The investment partnership set up by London’s borough pension funds is suffering after asset pooling became mandatory for its members, its former CEO has said.
Speaking in Prague at IPE’s annual conference, Hugh Grover said London CIV – formed by the UK capital’s 33 public sector pension funds – began in 2014 as a defensive response to the threat of a full merger. At the outset, the participating funds were free to decide how much of their assets to pool.
“Investing nothing was entirely OK,” he said. “Nobody was going to criticise a borough for paying their annual subscription and then investing nothing.”
However, in 2015 the UK government announced that asset pooling would be mandatory across the entire local government pension scheme (LGPS). It has subsequently emphasised that there should be “minimal exceptions” to pooling and any assets held outside a collaborative structure should be continually justified.
This threw a spanner in the works, as Grover said it was not the model the London boroughs had signed up for when the London CIV was originally set up.
“One of the tricks I now see we missed at that point was to sit the boroughs down properly and debate: what does that mean and how does that change the vision?” said Grover.
He was clear about the implications and the board also understood what had changed, he added, but there was not enough engagement with the boroughs about what this meant for London CIV and its purpose.

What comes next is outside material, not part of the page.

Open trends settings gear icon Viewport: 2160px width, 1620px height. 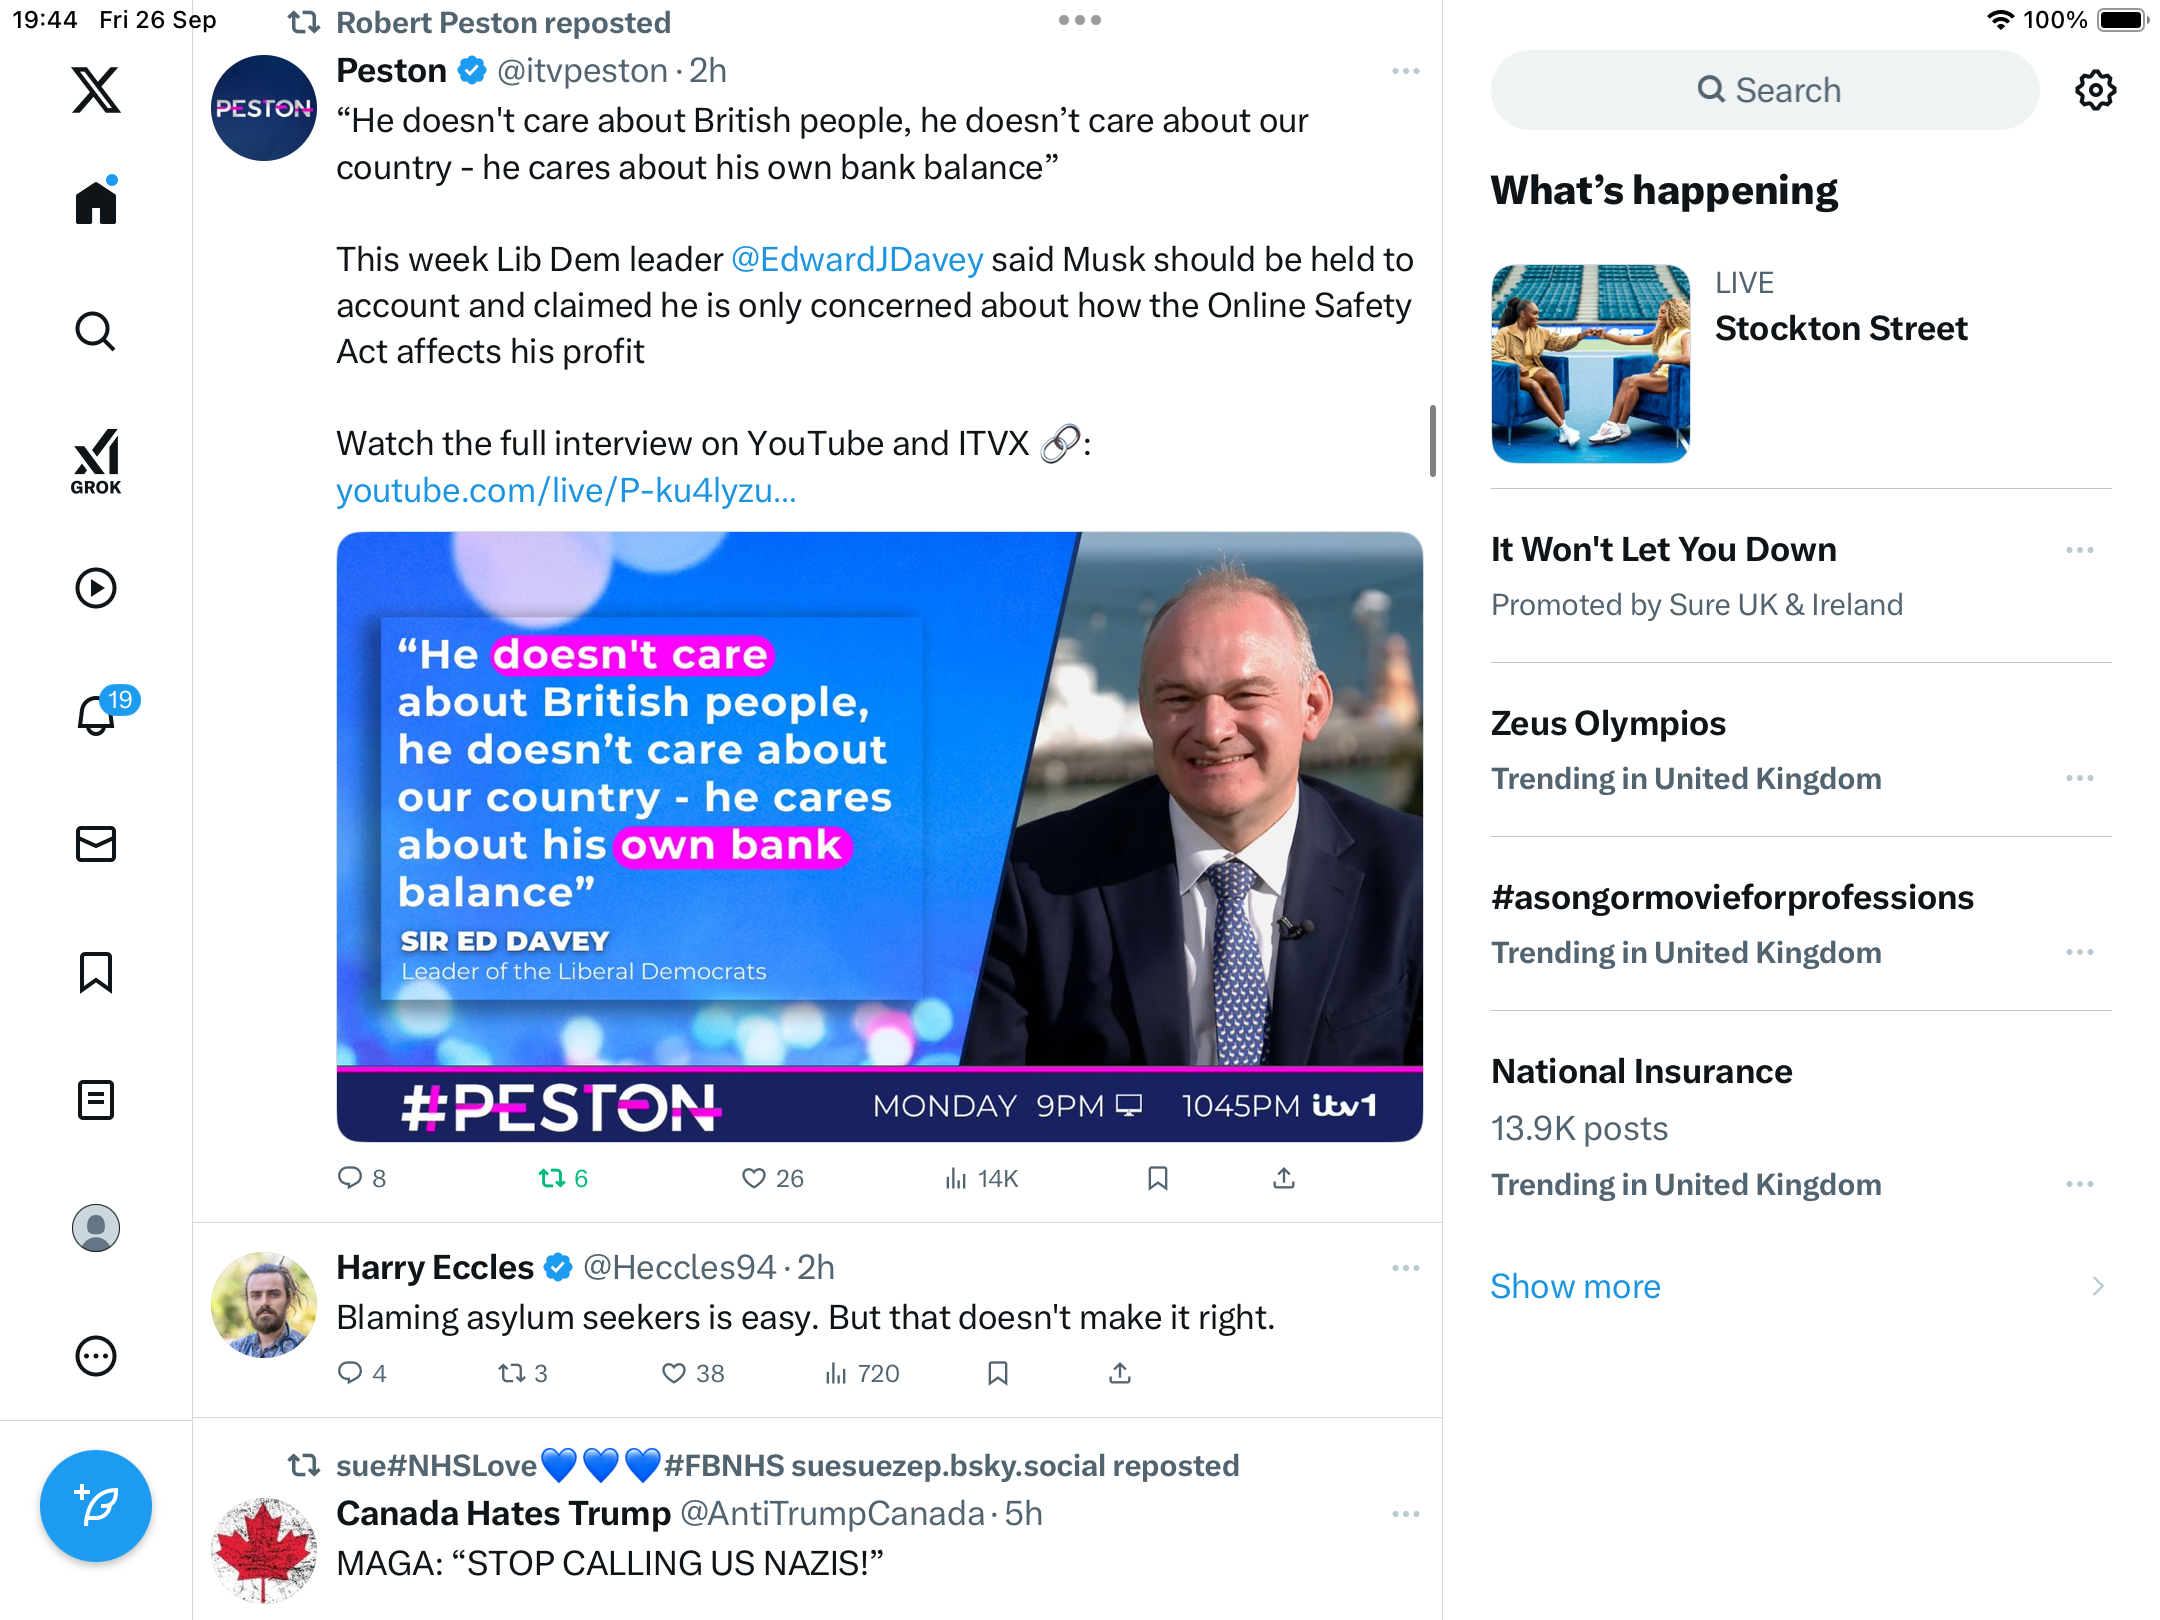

“And if I’m perfectly honest I think London CIV is still suffering from not doing that,” he said. “That lack of vision really does cause a major problem.”
Borough council documents indicate that some funds have expressed reluctance to pool assets within the CIV.
The other asset pools that are emerging in the LGPS had mandatory pooling as their starting point, Grover pointed out. Although this still posed challenges for them, they did not have to deal with the transition from a voluntary arrangement to a mandatory one, according to Grover.
Grover resigned as CEO of London CIV in early November. He said that, with space to reflect, his concerns had crystallised in his mind in the past three weeks.
The London CIV was the first fully authorised and regulated fund management company to be set up by a local government entity, according to its website.
It has so far launched nine funds to help council pension schemes pool equity and multi-asset mandates. The pool has £5.6bn (€6.3bn) under management currently and has said it aims to grow its assets to “more than £20bn”.
Talent management questions
The panel also discussed talent management in the context of the new LGPS pension structures.
Susan Martin, CEO of Local Pensions Partnership (LPP), said that as a non-profit pension services provider it was finding it easy to recruit “quite good people” at the moment .
“They’re coming with a vision and it’s all new,” she said.
Things could become more difficult when the other LGPS pools were up and running, she said, but at LPP the feeling was that it was not about the level of pay but “the other things around it that you give people”.
LPP is a collaboration between the London Pensions Fund Authority and Lancashire County Pension Fund and has some £13bn of assets under management from its two founder pension funds. The Royal County of Berkshire Pension Fund is also set to pool resources with LPP.
LPP and London CIV are the only two of eight LGPS pooling structures that are already operational.
Grover said London CIV had also experienced a “capital value in the newness of what we’re doing”, with individuals willing to take a pay cut and miss out on other potential benefits because of the novelty of the project.
That capital would run out at some point in the next few years, however, he added. London CIV’s members would then find themselves confronted with the need to offer market competitive remuneration packages, while across the wider local government sector there were budget cuts and staff shortages.
The debates about this would be difficult, he said.
A large recruitment programme had helped London CIV grow from one person to 12, with a goal of being 20-strong by the end of the financial year. However, it was already experiencing “that treadmill of people doing their time and then moving on”.
Stefan Lundbergh, director at Cardano Insight, said organisations facing constraints on remuneration needed to figure out what roles they wanted to have in-house and what they should outsource.
Many lower paid jobs were actually quite important in pensions, such as asset allocation decisions, he said, while most “action-oriented” jobs like security selection and trading were better paid.
“As an organisation you have think about what you can pay, as that will also determine what kind of structure you’re going to set up,” Lundbergh said. “If you’re over-optimistic and hope you can attract super talent, they might leave you.”
Pension organisations should also bear in mind that not everyone was primarily motivated by money, he added.
“There are a lot of people out there who just don’t want to be a mercenary,” Lundbergh said. “People who have a passion and want to be a part of something – and if you can find them, that’s great for organisations like this because you can offer something more than a commercial organisation can.”